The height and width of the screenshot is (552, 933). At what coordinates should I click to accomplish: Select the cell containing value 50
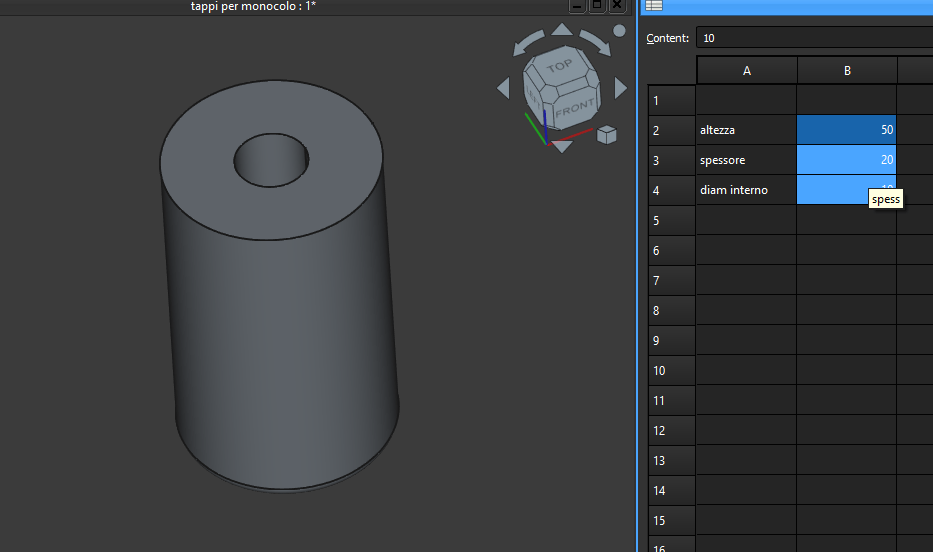[846, 130]
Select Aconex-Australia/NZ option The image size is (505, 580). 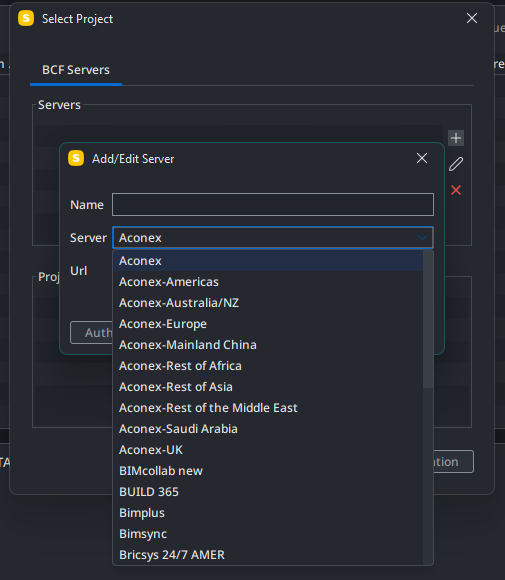click(x=268, y=303)
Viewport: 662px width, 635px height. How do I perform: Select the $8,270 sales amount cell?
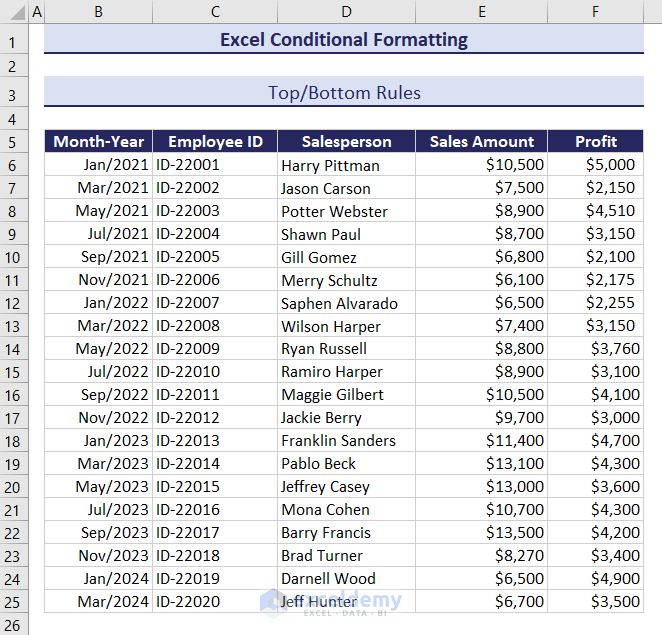[x=481, y=556]
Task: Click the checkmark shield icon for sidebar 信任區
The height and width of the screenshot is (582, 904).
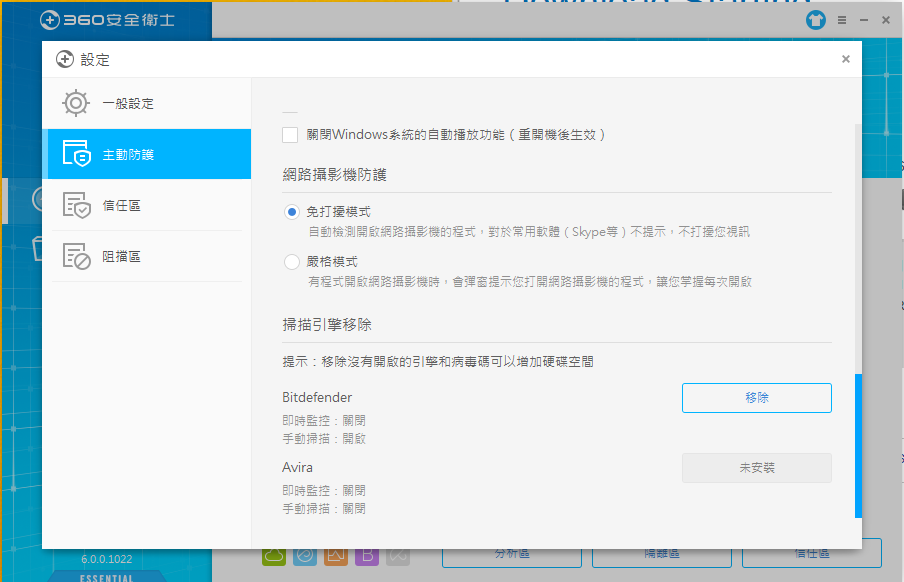Action: tap(76, 205)
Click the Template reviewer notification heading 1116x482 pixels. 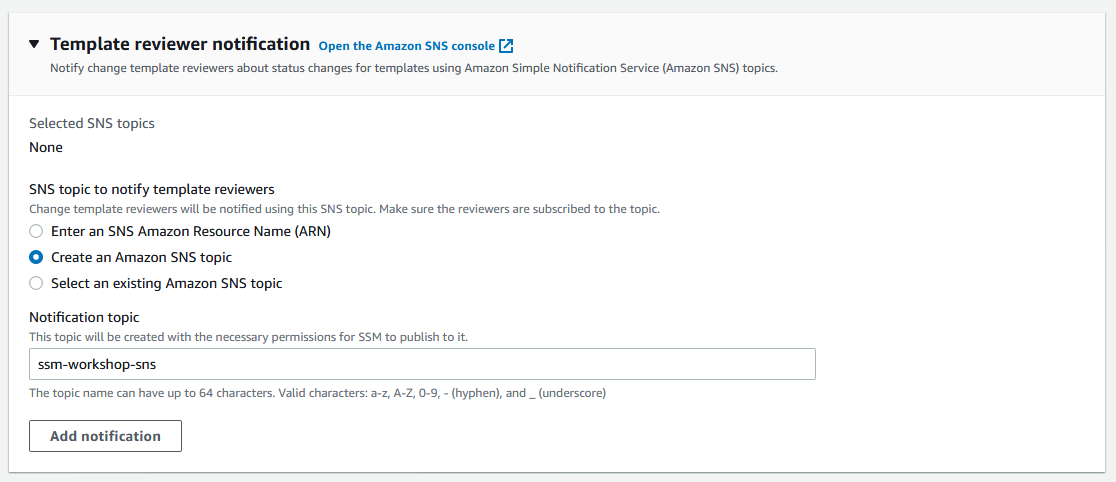click(180, 44)
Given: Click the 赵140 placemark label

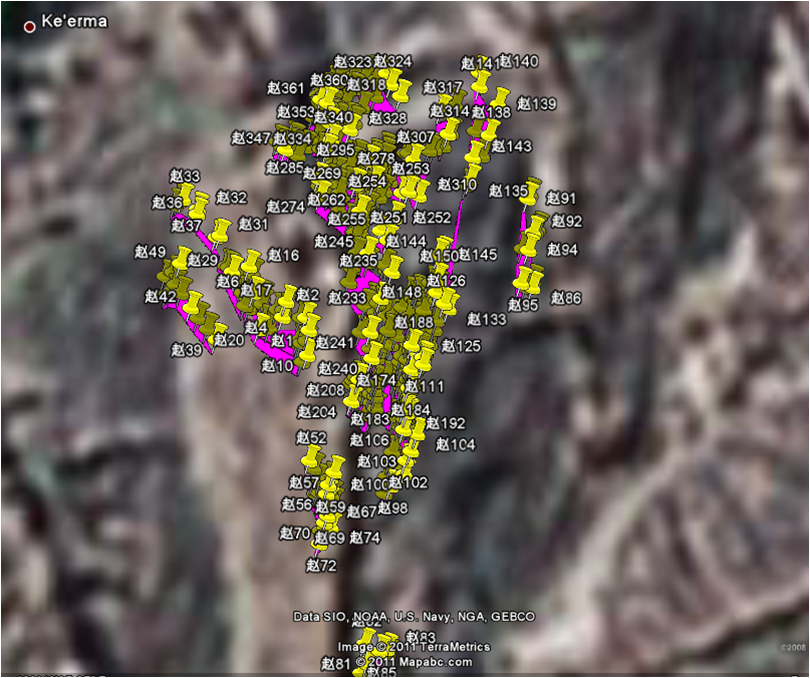Looking at the screenshot, I should tap(518, 61).
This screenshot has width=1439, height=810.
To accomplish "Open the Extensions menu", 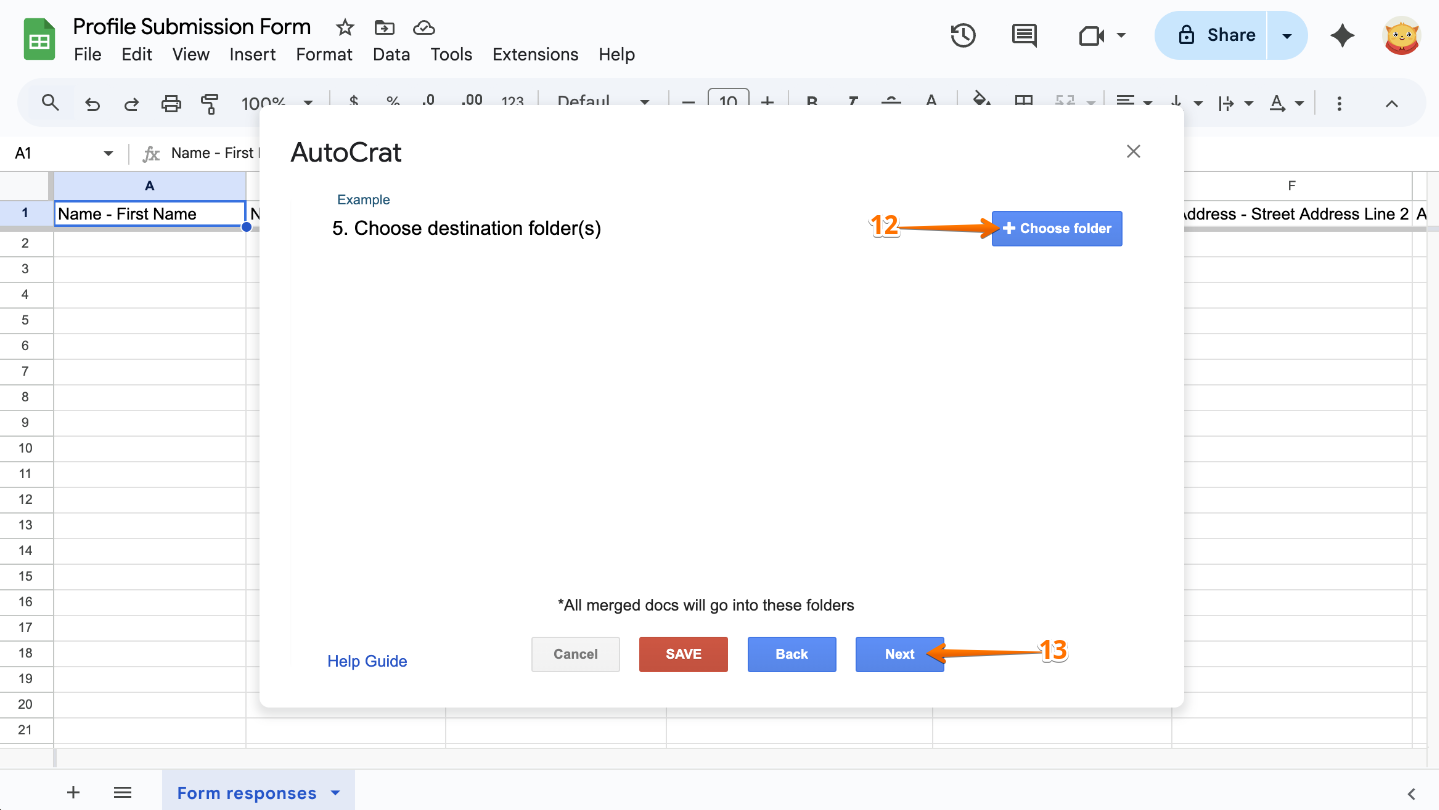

+++

[WHAT TO DO]: Repeat exactly the line containing "This screenshot has width=1439, height=810." and every line after it through the end of the records, and nothing else. Leave the pictures out.

[COMPLETED TASK]:
This screenshot has width=1439, height=810.
To accomplish "Open the Extensions menu", 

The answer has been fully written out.